Abstract
Introduction:
Infected ureteral stones are a urologic emergency and require urgent decompression. We set out to determine whether serum procalcitonin (PCT) could aid in the diagnosis of infected ureteral stones.
Methods:
All consecutive patients presenting to the emergency room from November 9, 2016, to November 10, 2018, with an obstructing ureteral stone were included. All patients had complete blood count, urinalysis (UA), PCT, and urine culture (UCx). Subgroup analysis was performed in a “clinically equivocal” cohort of afebrile patients defined as a leukocytosis >104/μL and UA with <50 white blood cells (WBCs) per high powered field (hpf). Patients with positive and negative UCx were compared.
Results:
A total of 231 patients were included, of whom 56 had a positive UCx. Of all covariates, UA WBCs with a cutoff of 9 per hpf performed best at predicting positive UCx with an area under the curve (AUC) of 0.87. PCT did not perform as well with an ideal cutoff of 0.08 ng/mL, having an AUC of 0.77, sensitivity 70.6%, specificity 73.9%, positive predictive value (PPV) 34.3%, and negative predictive value (NPV) 92.9%. When looking at the clinically equivocal cohort, UA WBCs with a cutoff of 6 per hpf appeared to perform best at predicting a positive UCx with an AUC of 0.72. PCT was less predictive in this cohort with an ideal cutoff of 0.3 ng/mL, having an AUC of 0.32, sensitivity 47.1%, specificity 85.2%, PPV 38.1%, and NPV 89.3%.
Conclusion:
PCT does not appear to be a superior marker for diagnosing urinary tract infection in the setting of obstructing ureterolithiasis when compared with components of the standard work-up.
Introduction
Urinary sepsis in the setting of an obstructing ureteral stone is a urologic emergency, requiring urgent decompression with either a retrograde ureteral stent or a percutaneous nephrostomy tube. The mortality rate caused by urinary sepsis has been reported to be as high as 16%, highlighting the importance of early identification and intervention. 1 Accurately determining which patients have infected urine and thus are at risk for sepsis is essential in helping guide early intervention. In those who are infected, emergent decompression is indicated to prevent potentially life-threatening sepsis. However, if the urine is not infected, then decompression will potentially subject the patient to an unnecessary procedure with its associated risks and costs.

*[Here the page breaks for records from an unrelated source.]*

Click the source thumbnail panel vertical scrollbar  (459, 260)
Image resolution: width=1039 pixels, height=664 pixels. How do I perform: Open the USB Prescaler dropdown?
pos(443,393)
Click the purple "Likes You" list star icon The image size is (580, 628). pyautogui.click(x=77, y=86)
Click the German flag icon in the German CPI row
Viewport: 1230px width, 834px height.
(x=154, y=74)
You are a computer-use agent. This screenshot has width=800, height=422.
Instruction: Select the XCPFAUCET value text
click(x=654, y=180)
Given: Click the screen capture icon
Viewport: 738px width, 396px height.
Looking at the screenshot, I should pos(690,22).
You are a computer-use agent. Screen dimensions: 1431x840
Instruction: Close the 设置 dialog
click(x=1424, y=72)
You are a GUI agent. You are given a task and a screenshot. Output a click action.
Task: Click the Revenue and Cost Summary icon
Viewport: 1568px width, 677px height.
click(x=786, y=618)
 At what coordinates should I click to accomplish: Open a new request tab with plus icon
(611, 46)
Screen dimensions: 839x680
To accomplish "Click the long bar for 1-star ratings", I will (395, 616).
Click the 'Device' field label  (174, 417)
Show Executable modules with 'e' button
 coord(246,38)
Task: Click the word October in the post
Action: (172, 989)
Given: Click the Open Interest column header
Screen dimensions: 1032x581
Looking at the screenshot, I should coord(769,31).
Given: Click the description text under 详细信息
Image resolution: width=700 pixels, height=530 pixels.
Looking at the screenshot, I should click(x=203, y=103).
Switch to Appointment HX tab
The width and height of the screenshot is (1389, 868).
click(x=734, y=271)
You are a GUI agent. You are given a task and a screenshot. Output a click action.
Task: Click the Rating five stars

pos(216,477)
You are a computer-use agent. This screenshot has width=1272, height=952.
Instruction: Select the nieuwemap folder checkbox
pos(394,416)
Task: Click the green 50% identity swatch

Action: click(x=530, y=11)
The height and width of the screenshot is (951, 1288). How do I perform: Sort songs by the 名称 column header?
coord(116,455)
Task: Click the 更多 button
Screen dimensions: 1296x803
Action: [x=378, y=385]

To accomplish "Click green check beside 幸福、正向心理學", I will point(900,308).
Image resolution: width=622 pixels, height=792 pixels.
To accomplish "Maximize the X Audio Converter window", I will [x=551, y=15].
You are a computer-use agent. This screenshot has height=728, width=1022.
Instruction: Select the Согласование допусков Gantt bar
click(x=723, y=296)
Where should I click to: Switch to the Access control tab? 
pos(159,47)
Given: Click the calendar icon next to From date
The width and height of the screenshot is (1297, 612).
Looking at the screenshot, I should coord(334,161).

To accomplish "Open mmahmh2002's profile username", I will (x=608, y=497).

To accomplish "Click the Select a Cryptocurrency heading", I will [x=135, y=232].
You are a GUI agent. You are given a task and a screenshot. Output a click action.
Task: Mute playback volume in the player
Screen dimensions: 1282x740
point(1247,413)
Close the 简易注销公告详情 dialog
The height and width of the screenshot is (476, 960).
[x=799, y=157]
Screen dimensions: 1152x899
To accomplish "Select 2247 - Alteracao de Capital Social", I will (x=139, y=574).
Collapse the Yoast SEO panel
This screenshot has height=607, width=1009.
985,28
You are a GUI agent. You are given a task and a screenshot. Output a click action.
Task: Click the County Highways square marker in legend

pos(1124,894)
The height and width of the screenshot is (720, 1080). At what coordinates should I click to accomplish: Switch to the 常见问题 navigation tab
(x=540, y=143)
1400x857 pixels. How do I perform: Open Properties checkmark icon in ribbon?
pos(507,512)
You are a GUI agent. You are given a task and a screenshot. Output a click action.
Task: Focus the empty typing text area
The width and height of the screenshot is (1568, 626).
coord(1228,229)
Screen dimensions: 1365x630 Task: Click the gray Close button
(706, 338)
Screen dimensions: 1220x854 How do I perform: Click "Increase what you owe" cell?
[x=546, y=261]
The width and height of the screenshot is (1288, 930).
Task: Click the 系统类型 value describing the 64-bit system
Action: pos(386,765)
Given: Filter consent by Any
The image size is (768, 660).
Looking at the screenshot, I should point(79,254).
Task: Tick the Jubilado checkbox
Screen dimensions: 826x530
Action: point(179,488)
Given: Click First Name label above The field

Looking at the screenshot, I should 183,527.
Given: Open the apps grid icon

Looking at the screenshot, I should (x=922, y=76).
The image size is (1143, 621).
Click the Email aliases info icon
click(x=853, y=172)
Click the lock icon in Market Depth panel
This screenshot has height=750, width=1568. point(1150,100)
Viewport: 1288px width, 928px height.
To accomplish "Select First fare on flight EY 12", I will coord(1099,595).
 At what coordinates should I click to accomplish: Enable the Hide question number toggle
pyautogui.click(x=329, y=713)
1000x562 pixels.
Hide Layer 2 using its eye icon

Unfortunately, symptoms do not always correlate with the severity of disease and many patients presenting to the emergency room (ER) have equivocal signs of infection. The gold standard for diagnosing a urinary tract infection (UTI) is a urine culture (UCx) that takes 24 to 48 hours to give a result. The decision to intervene vs observe these patients must be made before the culture results are available. Currently, initial clinical judgment is based on vital signs and laboratories including white blood cell count (WBC) and urinalysis (UA). 2,3 Unfortunately, these tests are not always reliable in diagnosing a UTI. WBC is nonspecific as it can be elevated with any inflammatory process as is the case for a sterile obstructing ureteral stone. Furthermore, UA can be misleading in the setting of sterile pyuria, an infection with a non-nitrite producing organism, or if the upper urinary tract is completely obstructed, effectively blocking infected urine from reaching the bladder. 4 This places physicians in a diagnostic dilemma when patients with an obstructing ureteral stone presents with an equivocal work-up for infection. Hence, there is a need for better biomarkers to help guide early treatment in this patient population.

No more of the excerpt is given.